SOURCE DATA:
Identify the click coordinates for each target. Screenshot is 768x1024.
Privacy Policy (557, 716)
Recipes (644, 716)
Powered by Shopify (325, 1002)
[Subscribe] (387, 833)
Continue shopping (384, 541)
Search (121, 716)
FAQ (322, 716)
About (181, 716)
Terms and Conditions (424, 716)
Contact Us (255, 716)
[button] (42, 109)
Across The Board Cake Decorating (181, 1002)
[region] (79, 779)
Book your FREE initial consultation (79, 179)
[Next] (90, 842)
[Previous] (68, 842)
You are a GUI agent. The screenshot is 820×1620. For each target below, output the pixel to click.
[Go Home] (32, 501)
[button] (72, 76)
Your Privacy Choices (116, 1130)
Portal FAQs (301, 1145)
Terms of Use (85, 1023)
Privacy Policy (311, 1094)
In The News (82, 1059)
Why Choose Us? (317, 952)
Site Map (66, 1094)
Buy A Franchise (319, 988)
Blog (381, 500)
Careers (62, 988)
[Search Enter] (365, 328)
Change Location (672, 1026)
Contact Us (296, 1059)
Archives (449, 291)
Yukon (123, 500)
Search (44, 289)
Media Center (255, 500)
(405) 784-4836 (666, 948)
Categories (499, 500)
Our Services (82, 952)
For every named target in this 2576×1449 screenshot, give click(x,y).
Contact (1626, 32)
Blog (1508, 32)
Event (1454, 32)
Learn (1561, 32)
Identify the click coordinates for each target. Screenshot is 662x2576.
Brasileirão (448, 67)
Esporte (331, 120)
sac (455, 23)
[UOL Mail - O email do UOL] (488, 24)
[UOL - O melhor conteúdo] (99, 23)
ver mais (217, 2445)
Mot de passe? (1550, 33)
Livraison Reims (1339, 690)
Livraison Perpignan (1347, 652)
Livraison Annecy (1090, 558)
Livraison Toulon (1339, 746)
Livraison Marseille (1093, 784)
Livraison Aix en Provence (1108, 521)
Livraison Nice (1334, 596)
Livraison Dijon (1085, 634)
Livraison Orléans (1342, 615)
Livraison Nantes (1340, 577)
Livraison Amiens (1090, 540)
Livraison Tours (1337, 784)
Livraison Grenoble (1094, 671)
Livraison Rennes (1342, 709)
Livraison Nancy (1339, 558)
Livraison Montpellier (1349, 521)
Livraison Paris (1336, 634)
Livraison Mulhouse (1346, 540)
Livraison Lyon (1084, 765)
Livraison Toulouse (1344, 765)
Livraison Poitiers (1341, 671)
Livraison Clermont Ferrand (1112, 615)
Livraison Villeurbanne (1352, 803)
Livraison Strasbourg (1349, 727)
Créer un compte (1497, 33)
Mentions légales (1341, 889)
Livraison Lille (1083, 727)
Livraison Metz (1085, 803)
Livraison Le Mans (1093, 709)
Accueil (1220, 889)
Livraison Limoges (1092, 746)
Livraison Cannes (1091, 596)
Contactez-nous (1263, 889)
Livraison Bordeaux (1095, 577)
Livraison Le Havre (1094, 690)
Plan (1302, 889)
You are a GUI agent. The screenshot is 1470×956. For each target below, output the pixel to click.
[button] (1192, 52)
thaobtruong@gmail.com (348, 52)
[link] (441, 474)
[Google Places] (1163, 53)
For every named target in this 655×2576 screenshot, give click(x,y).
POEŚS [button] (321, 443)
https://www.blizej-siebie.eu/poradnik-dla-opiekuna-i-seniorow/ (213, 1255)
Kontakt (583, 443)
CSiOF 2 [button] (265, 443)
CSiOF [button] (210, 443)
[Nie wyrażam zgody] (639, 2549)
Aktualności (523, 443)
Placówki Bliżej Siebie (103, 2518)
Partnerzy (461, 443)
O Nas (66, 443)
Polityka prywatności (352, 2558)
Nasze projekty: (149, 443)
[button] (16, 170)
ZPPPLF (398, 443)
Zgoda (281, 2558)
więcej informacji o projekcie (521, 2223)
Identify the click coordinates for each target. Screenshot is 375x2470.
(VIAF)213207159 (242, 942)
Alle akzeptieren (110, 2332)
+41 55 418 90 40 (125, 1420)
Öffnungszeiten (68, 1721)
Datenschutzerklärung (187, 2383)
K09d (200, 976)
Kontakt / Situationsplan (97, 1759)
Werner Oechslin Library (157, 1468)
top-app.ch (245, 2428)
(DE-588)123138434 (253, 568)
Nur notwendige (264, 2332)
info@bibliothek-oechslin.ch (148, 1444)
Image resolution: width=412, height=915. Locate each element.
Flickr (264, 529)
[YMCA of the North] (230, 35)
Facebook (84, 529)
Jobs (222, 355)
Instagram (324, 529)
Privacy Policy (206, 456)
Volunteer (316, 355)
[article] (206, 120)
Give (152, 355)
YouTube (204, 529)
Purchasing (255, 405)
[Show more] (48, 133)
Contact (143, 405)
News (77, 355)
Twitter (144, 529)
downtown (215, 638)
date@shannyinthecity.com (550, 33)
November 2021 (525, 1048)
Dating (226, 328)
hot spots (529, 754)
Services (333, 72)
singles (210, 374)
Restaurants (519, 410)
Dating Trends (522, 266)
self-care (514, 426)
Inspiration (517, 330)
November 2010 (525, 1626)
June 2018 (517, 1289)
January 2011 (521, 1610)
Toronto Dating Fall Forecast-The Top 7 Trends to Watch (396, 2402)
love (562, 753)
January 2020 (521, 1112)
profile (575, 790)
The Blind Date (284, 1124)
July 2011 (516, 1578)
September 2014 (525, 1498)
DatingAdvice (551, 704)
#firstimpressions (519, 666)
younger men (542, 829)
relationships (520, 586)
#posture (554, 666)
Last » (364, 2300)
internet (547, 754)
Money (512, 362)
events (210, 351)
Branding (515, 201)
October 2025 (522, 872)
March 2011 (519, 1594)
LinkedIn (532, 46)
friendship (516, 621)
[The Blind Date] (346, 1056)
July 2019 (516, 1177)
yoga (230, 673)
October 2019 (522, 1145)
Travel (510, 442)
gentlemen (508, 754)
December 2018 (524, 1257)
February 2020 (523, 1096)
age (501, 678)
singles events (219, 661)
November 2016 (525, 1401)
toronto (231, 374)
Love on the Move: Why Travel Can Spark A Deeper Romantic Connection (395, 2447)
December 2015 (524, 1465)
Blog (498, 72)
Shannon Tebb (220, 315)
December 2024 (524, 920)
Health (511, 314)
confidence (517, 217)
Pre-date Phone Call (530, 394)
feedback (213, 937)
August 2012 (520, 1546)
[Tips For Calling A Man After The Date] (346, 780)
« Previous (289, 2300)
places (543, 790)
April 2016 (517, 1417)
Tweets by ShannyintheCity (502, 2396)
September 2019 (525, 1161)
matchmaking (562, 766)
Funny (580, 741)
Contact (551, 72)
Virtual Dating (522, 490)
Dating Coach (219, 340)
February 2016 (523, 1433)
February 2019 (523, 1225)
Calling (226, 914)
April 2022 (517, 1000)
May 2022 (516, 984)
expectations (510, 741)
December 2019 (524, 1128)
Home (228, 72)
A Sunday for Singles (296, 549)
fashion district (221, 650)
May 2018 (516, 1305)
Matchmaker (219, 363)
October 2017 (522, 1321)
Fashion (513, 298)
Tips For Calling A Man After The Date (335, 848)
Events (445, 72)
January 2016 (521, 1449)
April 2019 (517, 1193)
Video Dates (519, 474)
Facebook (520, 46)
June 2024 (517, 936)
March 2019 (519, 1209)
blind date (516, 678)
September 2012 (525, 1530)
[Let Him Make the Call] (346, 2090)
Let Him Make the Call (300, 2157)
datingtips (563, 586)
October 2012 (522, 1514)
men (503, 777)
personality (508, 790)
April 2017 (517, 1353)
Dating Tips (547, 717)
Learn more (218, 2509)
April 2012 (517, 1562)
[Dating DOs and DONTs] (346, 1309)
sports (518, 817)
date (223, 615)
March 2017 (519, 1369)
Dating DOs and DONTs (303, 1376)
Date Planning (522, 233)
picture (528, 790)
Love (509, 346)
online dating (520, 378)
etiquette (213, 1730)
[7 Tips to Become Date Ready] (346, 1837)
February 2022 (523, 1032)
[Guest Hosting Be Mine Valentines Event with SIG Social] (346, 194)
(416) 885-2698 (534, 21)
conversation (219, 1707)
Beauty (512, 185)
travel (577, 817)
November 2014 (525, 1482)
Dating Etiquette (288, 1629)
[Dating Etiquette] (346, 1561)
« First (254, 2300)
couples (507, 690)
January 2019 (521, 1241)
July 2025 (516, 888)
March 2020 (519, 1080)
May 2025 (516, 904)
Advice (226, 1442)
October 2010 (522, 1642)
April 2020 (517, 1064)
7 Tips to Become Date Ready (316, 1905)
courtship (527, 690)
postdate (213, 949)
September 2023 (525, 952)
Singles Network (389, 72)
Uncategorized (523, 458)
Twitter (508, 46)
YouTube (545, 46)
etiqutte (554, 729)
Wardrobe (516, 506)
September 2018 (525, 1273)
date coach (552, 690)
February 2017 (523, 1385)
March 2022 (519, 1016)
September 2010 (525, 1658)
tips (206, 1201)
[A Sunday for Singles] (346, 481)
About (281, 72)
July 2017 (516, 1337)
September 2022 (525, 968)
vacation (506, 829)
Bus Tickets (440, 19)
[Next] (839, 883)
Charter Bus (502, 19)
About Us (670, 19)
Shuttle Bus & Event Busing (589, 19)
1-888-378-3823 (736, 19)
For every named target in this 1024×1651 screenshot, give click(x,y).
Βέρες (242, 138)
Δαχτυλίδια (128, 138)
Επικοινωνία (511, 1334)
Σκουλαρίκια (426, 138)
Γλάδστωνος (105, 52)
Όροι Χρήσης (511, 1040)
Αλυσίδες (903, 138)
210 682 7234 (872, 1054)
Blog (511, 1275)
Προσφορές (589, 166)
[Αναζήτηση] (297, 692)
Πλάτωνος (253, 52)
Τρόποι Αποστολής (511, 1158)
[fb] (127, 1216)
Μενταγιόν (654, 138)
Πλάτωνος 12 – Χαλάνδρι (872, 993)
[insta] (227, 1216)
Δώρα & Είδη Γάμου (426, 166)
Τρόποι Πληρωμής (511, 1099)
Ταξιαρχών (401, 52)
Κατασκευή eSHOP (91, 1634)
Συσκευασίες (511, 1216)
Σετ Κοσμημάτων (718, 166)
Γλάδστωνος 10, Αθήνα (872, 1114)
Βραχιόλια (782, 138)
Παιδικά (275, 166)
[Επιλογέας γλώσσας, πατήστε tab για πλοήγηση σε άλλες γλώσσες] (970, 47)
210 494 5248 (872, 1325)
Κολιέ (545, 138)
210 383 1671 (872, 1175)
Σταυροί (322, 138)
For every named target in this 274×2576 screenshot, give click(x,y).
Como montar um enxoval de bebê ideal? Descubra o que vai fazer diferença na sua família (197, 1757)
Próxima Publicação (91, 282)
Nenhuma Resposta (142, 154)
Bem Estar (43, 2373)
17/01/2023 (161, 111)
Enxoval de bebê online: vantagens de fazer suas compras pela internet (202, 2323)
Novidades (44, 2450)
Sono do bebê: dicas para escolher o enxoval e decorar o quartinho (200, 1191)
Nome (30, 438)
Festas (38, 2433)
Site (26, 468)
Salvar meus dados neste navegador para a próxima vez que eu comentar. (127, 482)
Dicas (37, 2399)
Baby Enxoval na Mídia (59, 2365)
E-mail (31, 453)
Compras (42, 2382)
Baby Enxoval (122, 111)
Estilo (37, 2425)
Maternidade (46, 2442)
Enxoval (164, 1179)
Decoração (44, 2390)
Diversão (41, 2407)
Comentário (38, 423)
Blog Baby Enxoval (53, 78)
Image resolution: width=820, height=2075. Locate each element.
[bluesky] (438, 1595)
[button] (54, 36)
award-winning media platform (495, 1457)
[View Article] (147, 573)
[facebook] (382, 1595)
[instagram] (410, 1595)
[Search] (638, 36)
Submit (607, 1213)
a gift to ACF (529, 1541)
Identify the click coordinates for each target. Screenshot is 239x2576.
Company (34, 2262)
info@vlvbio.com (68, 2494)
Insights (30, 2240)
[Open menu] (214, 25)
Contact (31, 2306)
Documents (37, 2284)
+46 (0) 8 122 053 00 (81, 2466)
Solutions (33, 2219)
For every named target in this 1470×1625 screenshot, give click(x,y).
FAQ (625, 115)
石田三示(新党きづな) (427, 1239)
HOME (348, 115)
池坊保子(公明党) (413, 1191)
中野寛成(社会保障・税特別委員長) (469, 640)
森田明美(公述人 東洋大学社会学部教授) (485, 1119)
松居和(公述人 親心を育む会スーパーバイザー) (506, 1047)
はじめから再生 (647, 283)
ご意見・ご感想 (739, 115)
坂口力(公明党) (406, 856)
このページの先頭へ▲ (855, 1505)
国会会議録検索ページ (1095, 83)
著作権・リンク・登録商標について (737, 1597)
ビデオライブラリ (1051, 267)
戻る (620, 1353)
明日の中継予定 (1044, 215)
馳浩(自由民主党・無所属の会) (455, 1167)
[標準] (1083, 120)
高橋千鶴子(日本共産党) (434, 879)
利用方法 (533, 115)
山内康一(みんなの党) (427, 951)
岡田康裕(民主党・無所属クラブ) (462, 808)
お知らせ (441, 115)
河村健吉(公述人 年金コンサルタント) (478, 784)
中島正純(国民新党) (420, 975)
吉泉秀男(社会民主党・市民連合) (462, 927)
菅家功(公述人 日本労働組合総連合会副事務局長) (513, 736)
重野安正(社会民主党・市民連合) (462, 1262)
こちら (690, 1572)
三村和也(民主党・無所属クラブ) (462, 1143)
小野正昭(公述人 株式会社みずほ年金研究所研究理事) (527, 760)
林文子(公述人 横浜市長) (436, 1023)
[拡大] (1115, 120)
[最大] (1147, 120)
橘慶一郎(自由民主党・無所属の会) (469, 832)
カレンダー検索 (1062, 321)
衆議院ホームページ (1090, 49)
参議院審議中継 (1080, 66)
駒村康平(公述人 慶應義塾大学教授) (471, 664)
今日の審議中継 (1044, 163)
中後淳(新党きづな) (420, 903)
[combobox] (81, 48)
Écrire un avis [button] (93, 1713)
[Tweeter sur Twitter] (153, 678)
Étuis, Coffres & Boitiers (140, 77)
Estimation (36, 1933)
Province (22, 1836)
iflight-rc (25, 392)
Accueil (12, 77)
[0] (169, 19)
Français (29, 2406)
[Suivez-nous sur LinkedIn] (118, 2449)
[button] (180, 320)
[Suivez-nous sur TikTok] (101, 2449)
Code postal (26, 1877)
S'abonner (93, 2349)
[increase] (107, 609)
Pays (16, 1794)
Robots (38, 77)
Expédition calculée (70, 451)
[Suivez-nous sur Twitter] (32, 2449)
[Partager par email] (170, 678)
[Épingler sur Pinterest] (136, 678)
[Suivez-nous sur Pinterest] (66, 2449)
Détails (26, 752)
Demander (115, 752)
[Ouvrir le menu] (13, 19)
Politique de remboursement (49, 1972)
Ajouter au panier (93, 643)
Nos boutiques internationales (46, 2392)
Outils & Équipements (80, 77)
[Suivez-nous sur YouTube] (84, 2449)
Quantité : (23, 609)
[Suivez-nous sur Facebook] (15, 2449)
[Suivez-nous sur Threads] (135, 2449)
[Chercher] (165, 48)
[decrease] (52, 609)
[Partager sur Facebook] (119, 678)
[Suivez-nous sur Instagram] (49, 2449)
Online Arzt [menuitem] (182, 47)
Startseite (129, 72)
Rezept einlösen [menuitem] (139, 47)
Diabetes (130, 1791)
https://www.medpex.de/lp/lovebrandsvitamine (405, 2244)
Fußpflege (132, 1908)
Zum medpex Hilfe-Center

WHAT IS NEEDED: Search the data above for the string "Blog" and copy each line that has it.

RESPONSE BELOW:
Blog (381, 500)
Blog (1508, 32)
Blog (498, 72)
Blog (511, 1275)
Blog Baby Enxoval (53, 78)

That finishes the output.